Across a disciplinarily broad set, every filename RePaper proposed was correct, and it never acted without a resolved DOI. The independent scan adds a second, corroborating line of evidence: RePaper's review decisions track the genuine absence or non-resolution of an actionable DOI rather than missed identifiers, with one well-understood and deliberate exception. These results characterise behaviour on this specific corpus and should be read as such. Resolution depends on the live Crossref API, so the recall figure reflects the state of Crossref records at the time of the run, and a high-confidence retitle remains a strong proposal rather than a guarantee of bibliographic correctness.

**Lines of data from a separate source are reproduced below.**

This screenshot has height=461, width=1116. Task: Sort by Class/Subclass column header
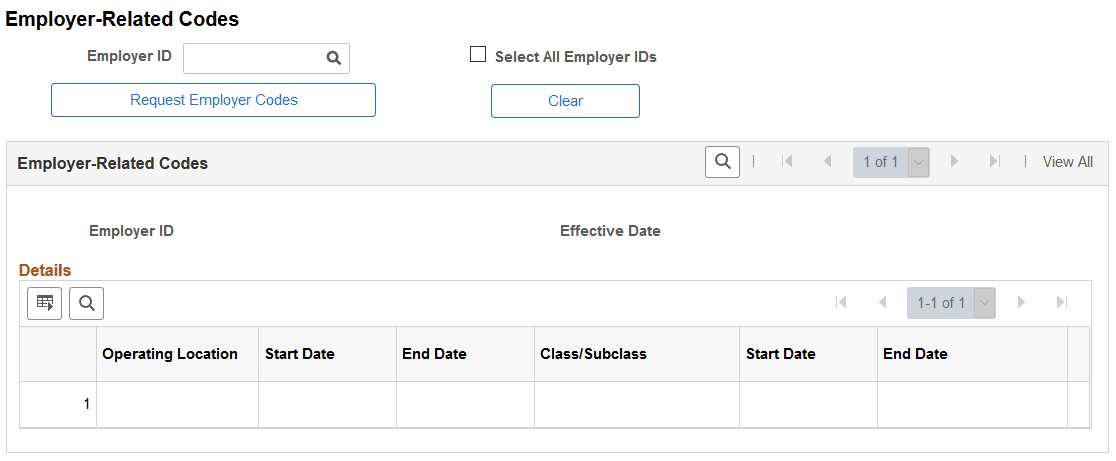594,354
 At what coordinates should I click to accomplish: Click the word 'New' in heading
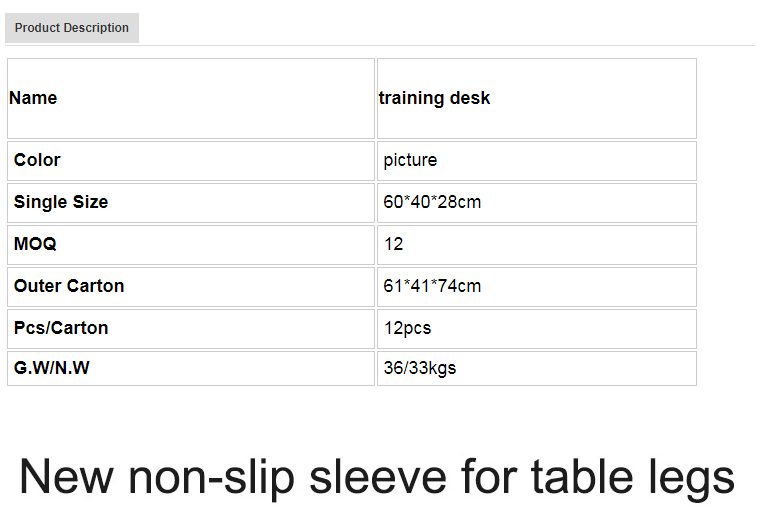(x=67, y=477)
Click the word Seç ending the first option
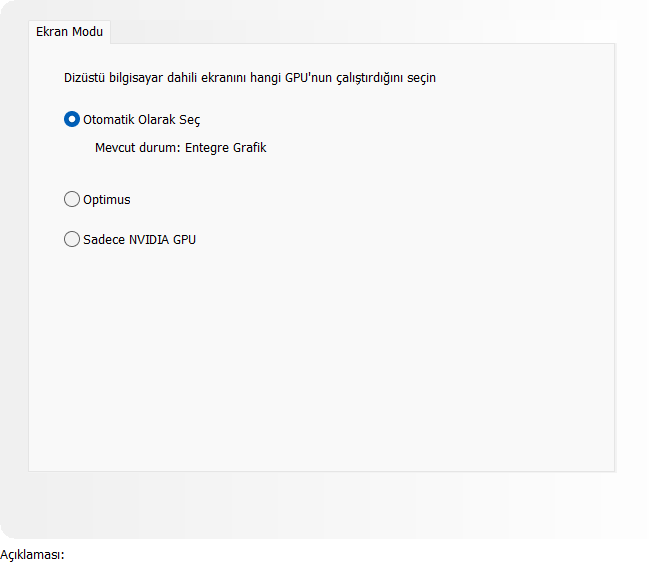Image resolution: width=649 pixels, height=566 pixels. 189,120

Limitations and future work

DOI syntax alone does not establish that a DOI belongs to the paper; the tiered, single-usable-record policy is what guards against acting on the wrong one.
Link annotations may carry several DOI-bearing URLs, and visible text may merge a DOI with adjacent prose or include cited DOIs; conflicting resolutions are reviewed rather than guessed.
PDF text extraction and link annotations may be absent or malformed in some files.
Title-, author-, and layout-based inference is not yet implemented. It is the natural next stage, and the evidence-ranked design accommodates it directly: a future strategy enters as an additional lower-priority source, subject to the same requirement to resolve unambiguously or defer to review.

Conclusion

RePaper demonstrates that automated, citation-style renaming of research-paper PDFs can be made safe by treating DOI extraction as an evidence problem rather than a pattern-matching one. The tiered, single-usable-record confidence model ensures that the tool acts only on an unambiguous, resolved identifier and otherwise defers to a human, and the evaluation shows this behaviour holding on a broad corpus: high precision, ~97% recall, and review decisions independently corroborated as genuine non-resolutions rather than missed identifiers. RePaper is therefore best understood as a conservative, auditable aid to bibliographic file management; one that improves the retrieval of a paper collection rather than as a substitute for verifying a paper's metadata where that matters.

RePaper resolves metadata through the Crossref REST API and relies on the DOI system; it is not affiliated with or endorsed by either. Full installation and usage documentation is available in the project repository.